- Problem set:
1. Answer these from the transcript of the National Press Club event:
(a) To which president was Mr. Yakushin press secretary?
(b) What should people state before asking a question?
(c) By tradition, who asks the first question?
2. From the transcript, list every position Mr. Yakushin held before becoming press secretary, according to his introduction.

[begin Source text]

Mr. Yakushin is one of our own. He was a newspaper correspondent, an
editorial writer, a magazine editor, a television anchor before becoming
press secretary to former president Boris Yeltsin and his deputy chief of
administration.

As always during the question and answer portion of our program, we ask that
you let us know your name and affiliation before asking your question. And
by tradition, we would ask that the first question would come from a member
of the National Press Club.

Please join me in welcoming Dimitri Yakushin to the National Press Club.

MR. YAKUSHIN: Yes. Hello.

I'm a journalist. I was a journalist for almost all my career. I started
working in journalism about 20, 25 years ago. A year and a half ago I was
asked to become press secretary for President Yeltsin. I accepted. I worked
with him for a year and a half. I don't regret this time. It was an
extremely interesting time with Mr. Yeltsin, in particular personally, and
personally for me also because, you know, this time of -- it's a difficult
time, very difficult time, and the stakes, when I accepted this post, were
absolutely obvious to everybody, including to me. But I accepted them. I
don't regret that. I think it was very interesting and exciting even.

[end Source text]
[begin Given material]

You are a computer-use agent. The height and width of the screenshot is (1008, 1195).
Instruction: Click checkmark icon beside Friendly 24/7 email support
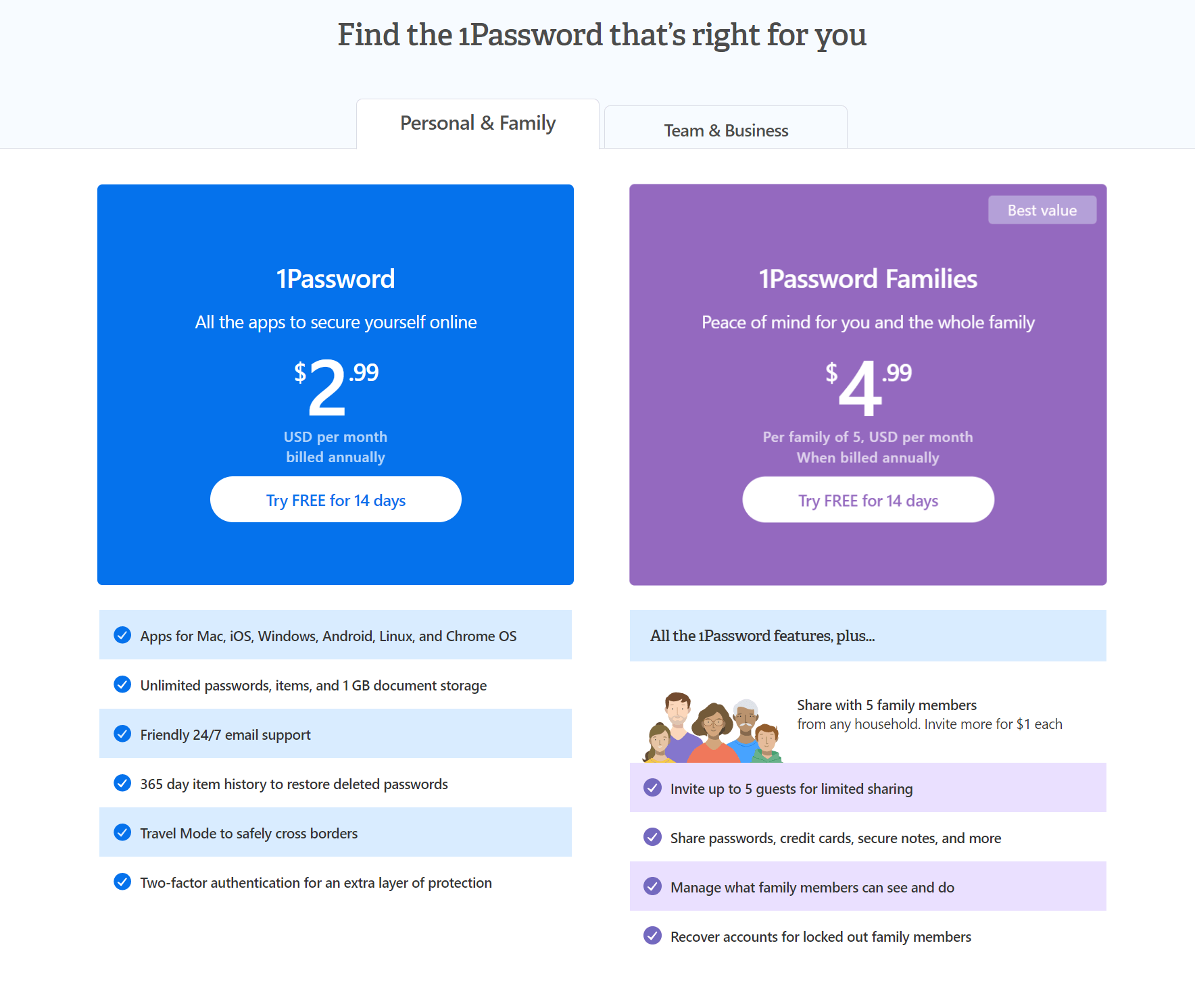122,734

[end Given material]

- Outputs:
1.
(a) Boris Yeltsin
(b) Their name and affiliation
(c) A member of the National Press Club

2.
- Newspaper correspondent
- Editorial writer
- Magazine editor
- Television anchor